= Problem statement =
Please repeat all of the records, keeping every word unchanged.

= Data for this exercise =
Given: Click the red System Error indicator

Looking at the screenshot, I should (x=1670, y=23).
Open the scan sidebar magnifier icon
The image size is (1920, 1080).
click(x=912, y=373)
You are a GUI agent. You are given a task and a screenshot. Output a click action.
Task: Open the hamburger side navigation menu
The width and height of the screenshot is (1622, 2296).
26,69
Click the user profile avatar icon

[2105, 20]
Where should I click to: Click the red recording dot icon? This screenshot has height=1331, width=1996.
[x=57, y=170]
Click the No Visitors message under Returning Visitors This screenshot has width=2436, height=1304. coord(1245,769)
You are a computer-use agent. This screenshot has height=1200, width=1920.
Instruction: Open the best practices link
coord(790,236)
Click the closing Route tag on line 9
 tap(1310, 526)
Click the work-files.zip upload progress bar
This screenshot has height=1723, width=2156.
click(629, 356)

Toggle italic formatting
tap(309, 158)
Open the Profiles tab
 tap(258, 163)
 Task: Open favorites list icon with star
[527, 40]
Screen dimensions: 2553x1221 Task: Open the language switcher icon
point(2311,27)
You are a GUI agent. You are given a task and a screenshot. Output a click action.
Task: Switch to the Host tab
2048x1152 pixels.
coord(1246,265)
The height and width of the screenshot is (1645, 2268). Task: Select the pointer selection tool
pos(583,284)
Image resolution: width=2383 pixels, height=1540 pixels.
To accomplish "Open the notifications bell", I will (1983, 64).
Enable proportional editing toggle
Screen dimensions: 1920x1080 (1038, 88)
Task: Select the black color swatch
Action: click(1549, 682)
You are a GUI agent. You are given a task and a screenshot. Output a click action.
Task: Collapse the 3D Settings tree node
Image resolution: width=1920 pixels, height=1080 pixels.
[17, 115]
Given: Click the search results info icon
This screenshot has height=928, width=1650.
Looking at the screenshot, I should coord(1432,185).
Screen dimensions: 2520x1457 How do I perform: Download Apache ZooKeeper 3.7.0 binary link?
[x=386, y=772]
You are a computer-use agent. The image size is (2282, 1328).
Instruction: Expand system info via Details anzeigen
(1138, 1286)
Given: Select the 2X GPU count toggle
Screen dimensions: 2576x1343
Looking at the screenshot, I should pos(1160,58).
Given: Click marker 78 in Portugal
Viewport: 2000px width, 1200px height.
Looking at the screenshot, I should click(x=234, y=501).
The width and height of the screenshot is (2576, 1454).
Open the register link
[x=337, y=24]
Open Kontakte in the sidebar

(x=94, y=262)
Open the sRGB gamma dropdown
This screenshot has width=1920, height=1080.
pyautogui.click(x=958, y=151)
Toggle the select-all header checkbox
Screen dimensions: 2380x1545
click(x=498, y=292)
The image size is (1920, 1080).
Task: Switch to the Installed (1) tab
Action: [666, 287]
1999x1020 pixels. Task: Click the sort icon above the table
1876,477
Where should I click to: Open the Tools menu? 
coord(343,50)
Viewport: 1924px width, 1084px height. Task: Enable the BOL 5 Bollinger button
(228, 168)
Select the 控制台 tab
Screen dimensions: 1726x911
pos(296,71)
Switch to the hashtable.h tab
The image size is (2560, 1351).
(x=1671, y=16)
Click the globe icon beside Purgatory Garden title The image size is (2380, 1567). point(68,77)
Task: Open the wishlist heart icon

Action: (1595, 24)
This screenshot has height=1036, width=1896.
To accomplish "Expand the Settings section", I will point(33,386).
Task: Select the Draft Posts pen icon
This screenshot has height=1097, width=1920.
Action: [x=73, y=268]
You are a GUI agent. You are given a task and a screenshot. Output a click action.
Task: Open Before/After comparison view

= Final answer =
Given: Click the red System Error indicator

Looking at the screenshot, I should (x=1670, y=23).
Open the scan sidebar magnifier icon
The image size is (1920, 1080).
click(x=912, y=373)
You are a GUI agent. You are given a task and a screenshot. Output a click action.
Task: Open the hamburger side navigation menu
The width and height of the screenshot is (1622, 2296).
26,69
Click the user profile avatar icon

[2105, 20]
Where should I click to: Click the red recording dot icon? This screenshot has height=1331, width=1996.
[x=57, y=170]
Click the No Visitors message under Returning Visitors This screenshot has width=2436, height=1304. coord(1245,769)
You are a computer-use agent. This screenshot has height=1200, width=1920.
Instruction: Open the best practices link
coord(790,236)
Click the closing Route tag on line 9
 tap(1310, 526)
Click the work-files.zip upload progress bar
This screenshot has height=1723, width=2156.
click(629, 356)

Toggle italic formatting
tap(309, 158)
Open the Profiles tab
 tap(258, 163)
 Task: Open favorites list icon with star
[527, 40]
Screen dimensions: 2553x1221 Task: Open the language switcher icon
point(2311,27)
You are a GUI agent. You are given a task and a screenshot. Output a click action.
Task: Switch to the Host tab
2048x1152 pixels.
coord(1246,265)
The height and width of the screenshot is (1645, 2268). Task: Select the pointer selection tool
pos(583,284)
Image resolution: width=2383 pixels, height=1540 pixels.
To accomplish "Open the notifications bell", I will (1983, 64).
Enable proportional editing toggle
Screen dimensions: 1920x1080 (1038, 88)
Task: Select the black color swatch
Action: click(1549, 682)
You are a GUI agent. You are given a task and a screenshot. Output a click action.
Task: Collapse the 3D Settings tree node
Image resolution: width=1920 pixels, height=1080 pixels.
[17, 115]
Given: Click the search results info icon
This screenshot has height=928, width=1650.
Looking at the screenshot, I should coord(1432,185).
Screen dimensions: 2520x1457 How do I perform: Download Apache ZooKeeper 3.7.0 binary link?
[x=386, y=772]
You are a computer-use agent. The image size is (2282, 1328).
Instruction: Expand system info via Details anzeigen
(1138, 1286)
Given: Select the 2X GPU count toggle
Screen dimensions: 2576x1343
Looking at the screenshot, I should pos(1160,58).
Given: Click marker 78 in Portugal
Viewport: 2000px width, 1200px height.
Looking at the screenshot, I should click(x=234, y=501).
The width and height of the screenshot is (2576, 1454).
Open the register link
[x=337, y=24]
Open Kontakte in the sidebar

(x=94, y=262)
Open the sRGB gamma dropdown
This screenshot has width=1920, height=1080.
pyautogui.click(x=958, y=151)
Toggle the select-all header checkbox
Screen dimensions: 2380x1545
click(x=498, y=292)
The image size is (1920, 1080).
Task: Switch to the Installed (1) tab
Action: [666, 287]
1999x1020 pixels. Task: Click the sort icon above the table
1876,477
Where should I click to: Open the Tools menu? 
coord(343,50)
Viewport: 1924px width, 1084px height. Task: Enable the BOL 5 Bollinger button
(228, 168)
Select the 控制台 tab
Screen dimensions: 1726x911
pos(296,71)
Switch to the hashtable.h tab
The image size is (2560, 1351).
(x=1671, y=16)
Click the globe icon beside Purgatory Garden title The image size is (2380, 1567). point(68,77)
Task: Open the wishlist heart icon

Action: (1595, 24)
This screenshot has height=1036, width=1896.
To accomplish "Expand the Settings section", I will point(33,386).
Task: Select the Draft Posts pen icon
This screenshot has height=1097, width=1920.
Action: [x=73, y=268]
You are a GUI agent. You are given a task and a screenshot. Output a click action.
Task: Open Before/After comparison view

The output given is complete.